* EXERCISE TEXT
But following COVID-19 pandemic and the drastic fall in oil price, the executive is seeking the Revised Budget of N10,509,654,033,054.

According to a source, it was learnt that based on the need to fast-track the revised budget, Lawan appealed to members at the executive session to ensure a speedy passage.

He said the nation was facing economic challenges and the Legislature must rise to the occasion to assist the government accordingly.

He specifically pleaded that the revised budget be passed tomorrow.

He urged senators to allow “only the Appropriation Committee” to go through the Revised Budget presented by the executive.

Although, Lawan initially allowed two senators to respond to his remarks, he increased the number to three, following pressure.

Firing the first salvo, Sen. Uche Ekwunife cautioned the Senate against being a rubber stamp without going into the details of the revised budget.

A source from the Northwest, who was  at the session said: “Ekwunife took up issues on the one-week timeline. She said if it took the executive two months to revise the budget while the National Assembly was waiting, the President of the Senate should allow the senators to go through it for at leat two weeks.

“She said since the Capital Expenditure had been adjusted, it is important for senators to study the revised budget and align it with the needs of Nigerians.

* ASSIGNED TASK
In the revised budget excerpt, why did Sen. Uche Ekwunife say senators should get at least two weeks to go through the revised budget? Answer in one to three sentences. These records have no connection to the revised budget excerpt.

* SUPPLIED INFORMATION
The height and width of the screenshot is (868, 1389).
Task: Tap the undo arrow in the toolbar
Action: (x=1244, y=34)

--

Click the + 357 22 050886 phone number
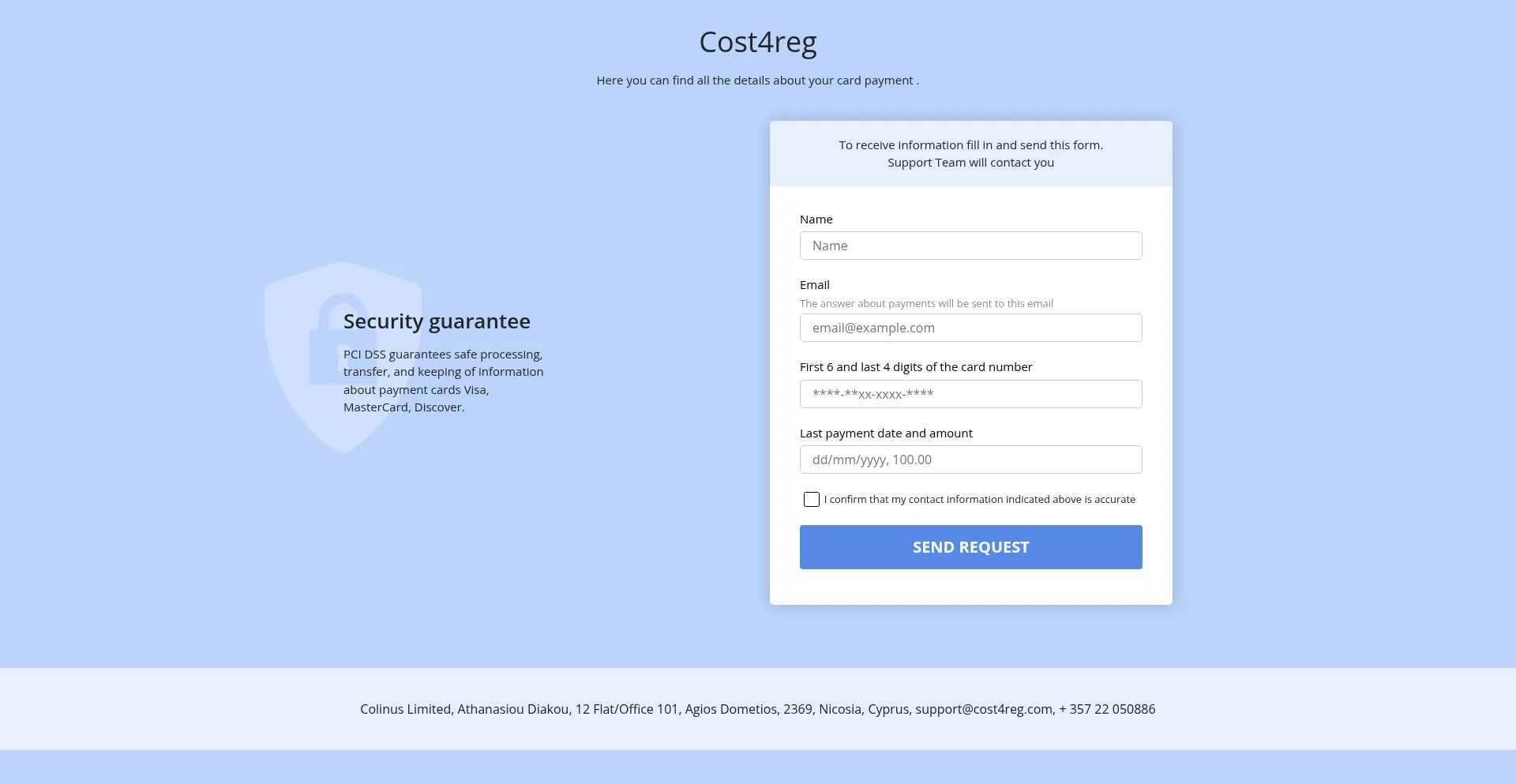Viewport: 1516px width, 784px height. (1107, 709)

* ANSWER SECTION
She said that the executive had taken two months to revise the budget while the National Assembly waited. For that reason, she argued, the President of the Senate should allow senators at least two weeks to go through it.